March 4 (Bloomberg) -- Export-Import Bank of Korea, the state-run lender known as Kexim, boosted its 2011 fundraising target by about 10 percent as it helps finance A.P. Moller-Maersk A/S’s order for the world’s largest ships.
The state-run bank will exceed a plan set this year to raise $8.8 billion through bonds and loans, Chief Executive Officer Kim Yong Hwan said yesterday. Kexim will issue more debt in currencies other than dollars, such as pounds, he said.
“A lot of the companies want to get financing in place before major contracts are awarded and that’s why financing is becoming more important,” Kim said in an interview in Seoul. “It’s crucial for us to get more funding quickly.”
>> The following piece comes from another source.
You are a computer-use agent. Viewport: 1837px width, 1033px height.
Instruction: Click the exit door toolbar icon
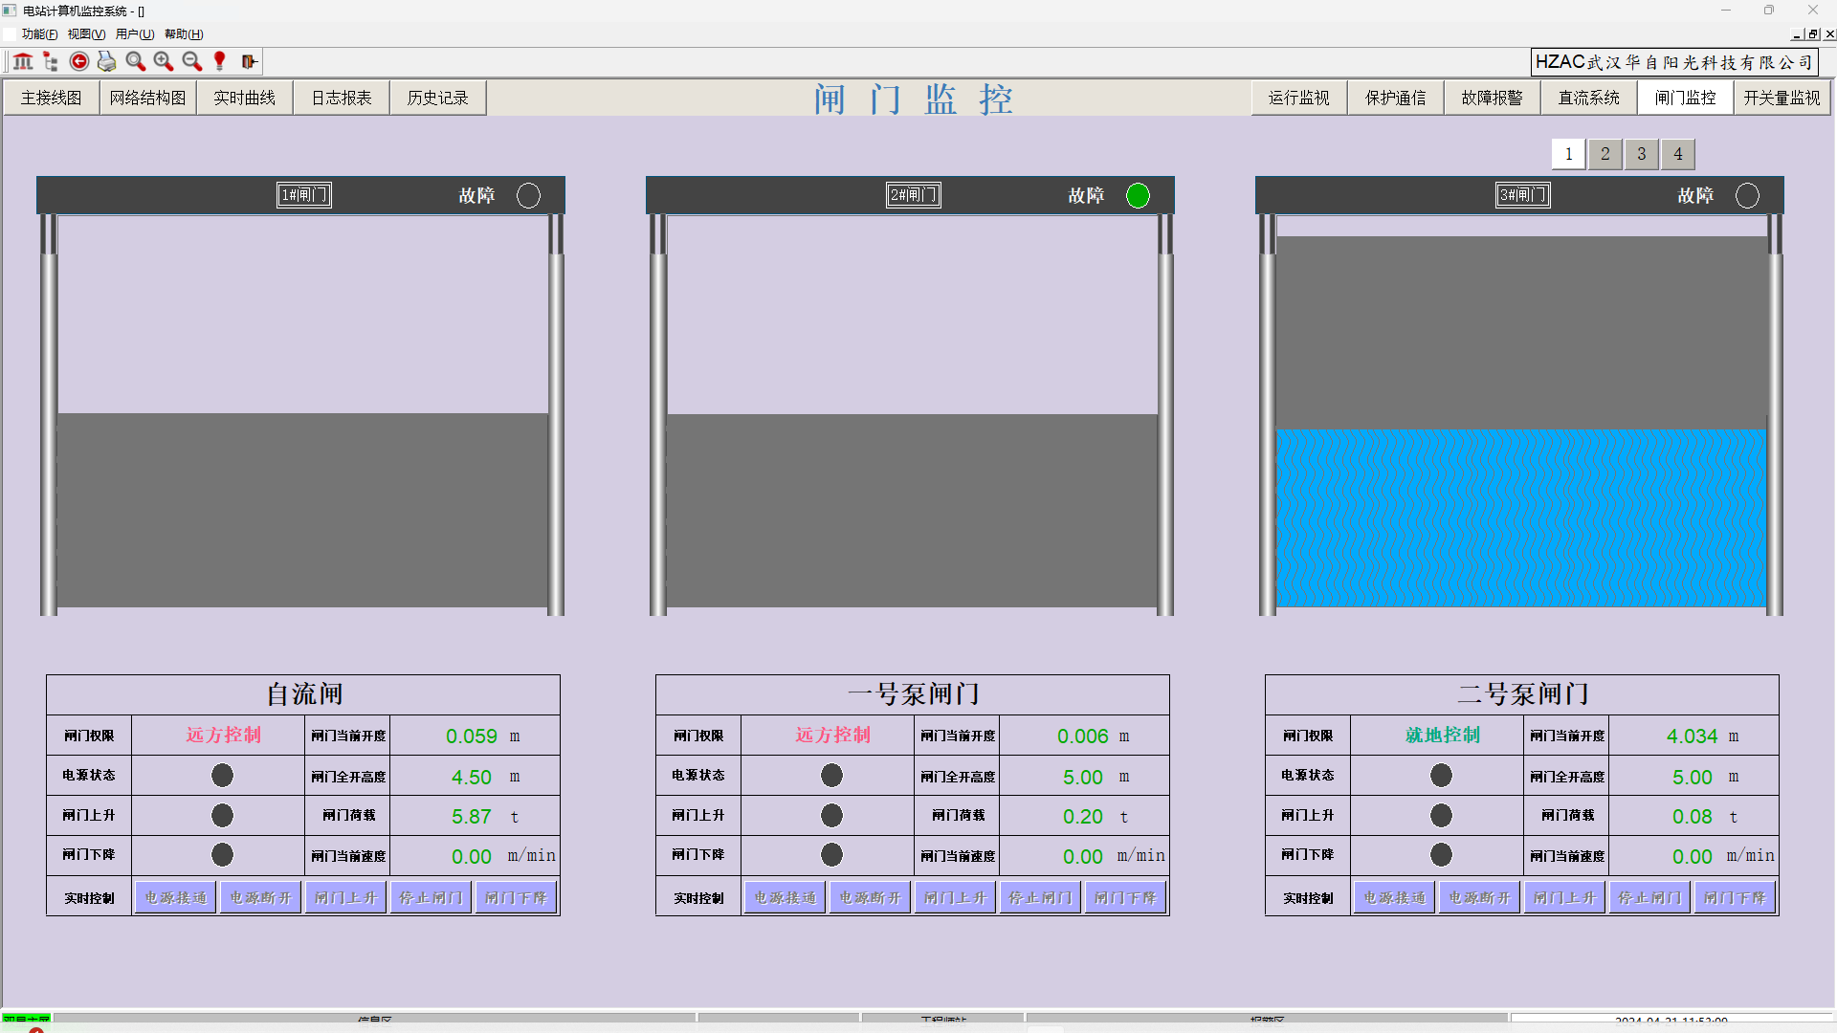[249, 61]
Kexim plans to provide loans to Copenhagen-based Maersk to build as many as 30 of the world’s biggest container ships, an order that could be worth $5.4 billion, Kim said. Political upheaval in the Middle East is adding urgency to the fundraising plan because it may drive yields higher, he said.
“We want to raise funds as soon as we can before the situation in the Middle East and Africa worsens,” Kim said. “We also want to make sure we have plenty of funds in place.”
The $8.8 billion fund-raising target is a record for Kexim, according to the company. In 2010 it raised $8.3 billion, of which $4.4 billion was in dollars and the remainder in currencies such as the Hong Kong and Singapore dollars, Indian rupees and Brazilian real.
Kexim is considering selling U.K. sterling bonds and wants to spread its funding sources to include emerging countries, Kim said, without specifying which markets.
The weighted-average coupon on Kexim’s outstanding bonds is currently 4.8 percent, compared with 5.5 percent in the first quarter of 2010, according to data compiled by Bloomberg.
About half of Kexim-backed industry funding this year will go to shipbuilding and projects such as refineries and power, as orders are expected rise at least 10 percent according to government estimates.
South Korean builders may win more than $70 billion of overseas orders this year, the Transport Ministry estimates. The world’s top six shipyards, all based in South Korea, aim to garner $50.1 billion of contracts this year, 33 percent more than in 2010, the Knowledge Economy Ministry has said.
Kexim expects to agree by the year’s end how much funding it will provide for a nuclear power plant order from the United Arab Emirates, Kim said. South Korea, led by Korea Electric Power Corp., won the project in December 2009, the country’s first overseas nuclear power plant contract. Kim said Kexim offered to provide as much as $10 billion in its 2009 proposal.
South Korea is competing with countries including Japan and China to support exports of equipment and technology by winning infrastructure projects worldwide. Like Kexim, the state-run Japan Bank for International Cooperation is increasing funding for companies bidding for work abroad.
“To maintain our lead in technology and quality over China and Japan, we need to make sure there are enough funds available for South Korean companies as they have ample funds in hand,” Kim said.
JBIC is considering financial assistance for Toshiba Corp. in its bid to build a nuclear power station in Turkey, Tadashi Maeda, head of corporate planning at the state-owned Japanese bank, said in an interview on Feb. 28.
South Korea aims to secure $400 billion of contracts by 2030 as demand for nuclear energy increases. Korea Electric has said it’s seeking to build reactors in India and Malaysia, and considers South Africa, Thailand, Kuwait and Saudi Arabia as potential markets.
South Korean builders and train makers plan to jointly bid to build and operate a high-speed railway in Brazil, competing with rivals in China and Japan.
Kexim expects the Korean government to decide as early as the first half of 2011 on a request to increase its capital to help improve its funding capacity, Kim said. The lender also plans to provide funds for renewable energy projects, he said.